* _EXTRAIT FOURNI_
Chirurgical dans la gestion de ses émotions, profondément féministe (la nécessité de la solidarité entre les âmes et surtout de sororité entre femmes, est l'autre thème fort du métrage) et s'inscrivant même directement dans l'héritage de feu la regretté Agnès Varda, reine des chroniques sur les femmes se frayant un chemin entre les milliers d'embûches de la vie (jusque dans la présence à la photographie, d'Hérène Louvart, qui avait collaboré avec la cinéaste sur Les Plages d'Agnès); le scénario d'Hittman est une merveille d'économie, ne perdant jamais de temps à remplir son histoire de détails futiles (on ne saura jamais le nom d'Autumn ni le père de son enfant, sorte de protection autoritaire de la part de la cinéaste, pour mieux montrer également que l'importance reste avant tout et surtout son humanité intemporelle, elle qui pourrait être comme des milliers de jeunes femmes), quitte à la rendre intelligemment obsédante, poussant librement son auditoire à conserver une réflexion à son sujet, même une fois la séance terminée et digérée.

* _EXERCICES PROPOSÉS_
A. D'après la critique du film, quel est l'autre thème fort du métrage ?
B. Rédigez la suite de la critique du film en reprenant après sa dernière phrase.

* _DONNÉES ENREGISTRÉES_
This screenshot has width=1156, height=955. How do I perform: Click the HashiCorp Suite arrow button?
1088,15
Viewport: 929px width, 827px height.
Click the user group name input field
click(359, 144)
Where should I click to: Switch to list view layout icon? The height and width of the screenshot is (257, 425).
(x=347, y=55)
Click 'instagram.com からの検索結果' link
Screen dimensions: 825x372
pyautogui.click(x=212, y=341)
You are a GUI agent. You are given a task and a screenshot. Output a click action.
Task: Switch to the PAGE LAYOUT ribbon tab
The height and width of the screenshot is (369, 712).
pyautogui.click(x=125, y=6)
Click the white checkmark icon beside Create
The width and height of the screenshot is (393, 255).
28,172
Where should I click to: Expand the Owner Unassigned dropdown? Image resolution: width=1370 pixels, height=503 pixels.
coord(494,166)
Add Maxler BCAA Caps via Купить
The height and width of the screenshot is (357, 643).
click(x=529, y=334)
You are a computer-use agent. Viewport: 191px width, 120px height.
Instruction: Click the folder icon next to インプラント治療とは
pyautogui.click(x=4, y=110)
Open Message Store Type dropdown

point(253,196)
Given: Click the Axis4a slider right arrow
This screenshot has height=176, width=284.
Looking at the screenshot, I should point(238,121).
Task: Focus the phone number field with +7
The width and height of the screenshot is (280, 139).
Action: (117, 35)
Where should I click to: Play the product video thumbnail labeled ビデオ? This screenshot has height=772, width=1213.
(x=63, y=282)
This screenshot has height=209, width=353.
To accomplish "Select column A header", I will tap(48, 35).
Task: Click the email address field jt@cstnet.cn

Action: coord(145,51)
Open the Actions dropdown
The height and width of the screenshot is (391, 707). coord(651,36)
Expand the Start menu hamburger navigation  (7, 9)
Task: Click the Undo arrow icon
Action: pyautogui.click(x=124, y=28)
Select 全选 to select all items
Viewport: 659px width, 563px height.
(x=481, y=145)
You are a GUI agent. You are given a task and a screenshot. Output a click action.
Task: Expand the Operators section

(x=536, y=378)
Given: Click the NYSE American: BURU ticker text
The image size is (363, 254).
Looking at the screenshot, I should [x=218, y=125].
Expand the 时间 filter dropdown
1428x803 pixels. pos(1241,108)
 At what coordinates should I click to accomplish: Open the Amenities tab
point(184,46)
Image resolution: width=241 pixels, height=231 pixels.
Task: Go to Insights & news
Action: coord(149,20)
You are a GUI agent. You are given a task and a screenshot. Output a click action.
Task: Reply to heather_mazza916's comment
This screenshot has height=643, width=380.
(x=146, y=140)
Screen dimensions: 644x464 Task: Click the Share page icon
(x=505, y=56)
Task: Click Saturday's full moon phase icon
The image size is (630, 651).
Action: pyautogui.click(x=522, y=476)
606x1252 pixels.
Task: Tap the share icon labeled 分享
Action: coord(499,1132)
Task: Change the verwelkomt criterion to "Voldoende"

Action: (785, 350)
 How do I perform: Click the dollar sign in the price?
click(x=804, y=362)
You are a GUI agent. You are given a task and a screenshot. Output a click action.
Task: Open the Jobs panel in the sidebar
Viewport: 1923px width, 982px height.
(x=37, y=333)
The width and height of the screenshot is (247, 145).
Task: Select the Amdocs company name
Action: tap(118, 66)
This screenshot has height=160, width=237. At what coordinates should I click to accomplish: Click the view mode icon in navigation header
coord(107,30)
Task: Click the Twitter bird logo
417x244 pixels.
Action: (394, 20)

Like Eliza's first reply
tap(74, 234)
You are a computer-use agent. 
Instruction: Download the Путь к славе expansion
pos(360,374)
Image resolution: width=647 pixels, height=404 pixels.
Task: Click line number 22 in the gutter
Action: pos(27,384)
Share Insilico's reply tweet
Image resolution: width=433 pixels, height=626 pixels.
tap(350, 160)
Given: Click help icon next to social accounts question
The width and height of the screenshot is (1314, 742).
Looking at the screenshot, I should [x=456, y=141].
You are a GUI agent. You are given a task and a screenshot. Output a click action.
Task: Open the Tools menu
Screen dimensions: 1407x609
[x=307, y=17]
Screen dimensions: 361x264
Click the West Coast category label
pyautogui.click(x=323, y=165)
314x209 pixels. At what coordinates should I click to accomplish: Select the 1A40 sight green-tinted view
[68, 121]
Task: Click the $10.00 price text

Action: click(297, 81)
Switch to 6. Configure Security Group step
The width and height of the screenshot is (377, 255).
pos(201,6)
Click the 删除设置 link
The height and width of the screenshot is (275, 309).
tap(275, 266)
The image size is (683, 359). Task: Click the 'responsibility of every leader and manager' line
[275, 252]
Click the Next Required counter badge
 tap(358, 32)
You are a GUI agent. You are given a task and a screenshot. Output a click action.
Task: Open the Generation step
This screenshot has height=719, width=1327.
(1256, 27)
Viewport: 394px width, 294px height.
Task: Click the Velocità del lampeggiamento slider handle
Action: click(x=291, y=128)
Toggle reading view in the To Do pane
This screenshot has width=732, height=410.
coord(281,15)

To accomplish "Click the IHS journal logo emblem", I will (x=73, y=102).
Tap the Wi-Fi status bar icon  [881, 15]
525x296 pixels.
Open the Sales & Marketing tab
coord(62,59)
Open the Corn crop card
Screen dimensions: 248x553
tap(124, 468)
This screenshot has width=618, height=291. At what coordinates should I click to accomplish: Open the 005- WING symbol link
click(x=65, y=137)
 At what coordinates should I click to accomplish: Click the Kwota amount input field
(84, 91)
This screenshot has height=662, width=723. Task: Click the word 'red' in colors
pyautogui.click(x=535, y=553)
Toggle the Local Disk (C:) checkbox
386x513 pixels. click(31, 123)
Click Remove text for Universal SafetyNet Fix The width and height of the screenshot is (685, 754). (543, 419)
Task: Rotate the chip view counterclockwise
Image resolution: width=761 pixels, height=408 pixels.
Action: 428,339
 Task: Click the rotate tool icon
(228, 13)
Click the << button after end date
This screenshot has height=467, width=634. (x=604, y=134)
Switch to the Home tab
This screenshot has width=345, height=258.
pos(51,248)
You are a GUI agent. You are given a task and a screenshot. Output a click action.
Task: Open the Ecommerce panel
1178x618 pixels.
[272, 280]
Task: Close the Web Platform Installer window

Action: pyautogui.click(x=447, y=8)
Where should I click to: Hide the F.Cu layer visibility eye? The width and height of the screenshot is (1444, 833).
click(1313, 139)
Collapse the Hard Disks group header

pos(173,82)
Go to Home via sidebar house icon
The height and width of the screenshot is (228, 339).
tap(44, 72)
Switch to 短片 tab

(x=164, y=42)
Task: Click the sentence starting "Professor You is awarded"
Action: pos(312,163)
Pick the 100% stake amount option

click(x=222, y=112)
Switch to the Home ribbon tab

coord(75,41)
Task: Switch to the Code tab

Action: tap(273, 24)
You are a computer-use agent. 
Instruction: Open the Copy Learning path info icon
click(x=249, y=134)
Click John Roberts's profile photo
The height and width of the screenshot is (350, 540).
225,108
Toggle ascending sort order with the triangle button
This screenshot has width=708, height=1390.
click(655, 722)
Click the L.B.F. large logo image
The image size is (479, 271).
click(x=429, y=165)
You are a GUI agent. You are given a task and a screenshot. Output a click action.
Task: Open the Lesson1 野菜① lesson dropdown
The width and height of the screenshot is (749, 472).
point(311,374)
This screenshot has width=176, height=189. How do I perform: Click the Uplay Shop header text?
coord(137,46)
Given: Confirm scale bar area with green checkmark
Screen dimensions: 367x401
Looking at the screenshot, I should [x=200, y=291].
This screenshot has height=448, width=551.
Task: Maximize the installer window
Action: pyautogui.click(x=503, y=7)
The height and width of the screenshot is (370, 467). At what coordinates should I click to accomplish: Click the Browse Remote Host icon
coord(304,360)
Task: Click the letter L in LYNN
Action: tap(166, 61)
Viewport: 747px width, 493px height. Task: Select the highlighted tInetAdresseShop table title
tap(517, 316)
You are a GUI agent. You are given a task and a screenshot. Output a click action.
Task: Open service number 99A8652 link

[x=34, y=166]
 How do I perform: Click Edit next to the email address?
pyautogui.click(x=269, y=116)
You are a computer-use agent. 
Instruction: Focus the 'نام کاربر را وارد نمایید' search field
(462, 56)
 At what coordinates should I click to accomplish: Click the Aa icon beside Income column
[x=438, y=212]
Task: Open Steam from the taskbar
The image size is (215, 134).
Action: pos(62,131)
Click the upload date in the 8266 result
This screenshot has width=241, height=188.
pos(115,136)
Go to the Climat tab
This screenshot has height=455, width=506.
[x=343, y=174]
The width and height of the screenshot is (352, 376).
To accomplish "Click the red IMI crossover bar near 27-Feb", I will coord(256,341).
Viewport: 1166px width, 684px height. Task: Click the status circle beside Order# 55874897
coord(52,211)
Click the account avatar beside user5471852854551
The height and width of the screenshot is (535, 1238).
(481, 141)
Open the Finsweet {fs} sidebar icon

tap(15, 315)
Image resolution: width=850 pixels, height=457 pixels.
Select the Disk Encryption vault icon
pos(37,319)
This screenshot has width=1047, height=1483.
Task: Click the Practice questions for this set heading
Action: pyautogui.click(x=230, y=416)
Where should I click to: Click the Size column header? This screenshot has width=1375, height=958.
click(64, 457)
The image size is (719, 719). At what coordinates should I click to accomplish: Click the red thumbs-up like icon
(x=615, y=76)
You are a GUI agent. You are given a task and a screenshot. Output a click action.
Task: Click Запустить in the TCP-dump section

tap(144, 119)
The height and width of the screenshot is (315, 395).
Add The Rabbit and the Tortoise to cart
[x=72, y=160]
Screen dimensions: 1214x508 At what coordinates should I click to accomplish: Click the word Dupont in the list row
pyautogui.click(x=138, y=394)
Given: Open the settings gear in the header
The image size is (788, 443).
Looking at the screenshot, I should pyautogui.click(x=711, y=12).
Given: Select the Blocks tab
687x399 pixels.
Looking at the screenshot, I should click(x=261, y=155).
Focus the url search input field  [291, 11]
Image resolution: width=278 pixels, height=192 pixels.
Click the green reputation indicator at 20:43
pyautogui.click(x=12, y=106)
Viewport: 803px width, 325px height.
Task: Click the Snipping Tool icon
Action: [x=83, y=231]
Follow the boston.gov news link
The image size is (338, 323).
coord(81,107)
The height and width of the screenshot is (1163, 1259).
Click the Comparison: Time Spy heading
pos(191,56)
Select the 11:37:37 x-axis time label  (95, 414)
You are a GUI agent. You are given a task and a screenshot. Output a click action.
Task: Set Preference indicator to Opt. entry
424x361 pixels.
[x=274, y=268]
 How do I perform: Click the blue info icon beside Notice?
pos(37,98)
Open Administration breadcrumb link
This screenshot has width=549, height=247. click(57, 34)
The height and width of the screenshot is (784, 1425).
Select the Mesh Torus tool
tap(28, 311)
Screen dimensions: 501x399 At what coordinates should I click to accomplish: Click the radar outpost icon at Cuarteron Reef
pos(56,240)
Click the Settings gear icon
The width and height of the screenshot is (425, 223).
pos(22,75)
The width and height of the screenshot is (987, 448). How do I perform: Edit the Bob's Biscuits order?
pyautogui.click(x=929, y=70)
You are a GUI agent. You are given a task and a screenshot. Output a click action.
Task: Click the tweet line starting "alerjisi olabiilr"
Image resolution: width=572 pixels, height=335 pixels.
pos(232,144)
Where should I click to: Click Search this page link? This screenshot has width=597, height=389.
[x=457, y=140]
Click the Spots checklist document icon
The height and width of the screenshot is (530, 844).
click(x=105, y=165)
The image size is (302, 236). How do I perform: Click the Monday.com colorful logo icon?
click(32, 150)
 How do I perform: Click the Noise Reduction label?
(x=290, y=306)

* _RÉPONSES PAR TÂCHE_
A. La nécessité de la solidarité entre les âmes, et surtout de la sororité entre femmes.

B.
À la fois onirique et impitoyablement naturaliste, intime et distant (comme son héroïne, qui tient à distance son entourage - excepté sa cousine, avec qui elle a une relation fusionnelle - pour sa propre survie, la seule manière qu'elle a d'encaisser son traumatisme), Never Rarely Sometimes Always est un diamant brut tranquillement dévastateur et déchirant, qui parvient à rendre perceptible la gravité de la tragédie de son héroïne, sans jamais la sensationnaliser ni même l'entacher d'un pathos vulgaire.
Une put*** de claque, tout simplement.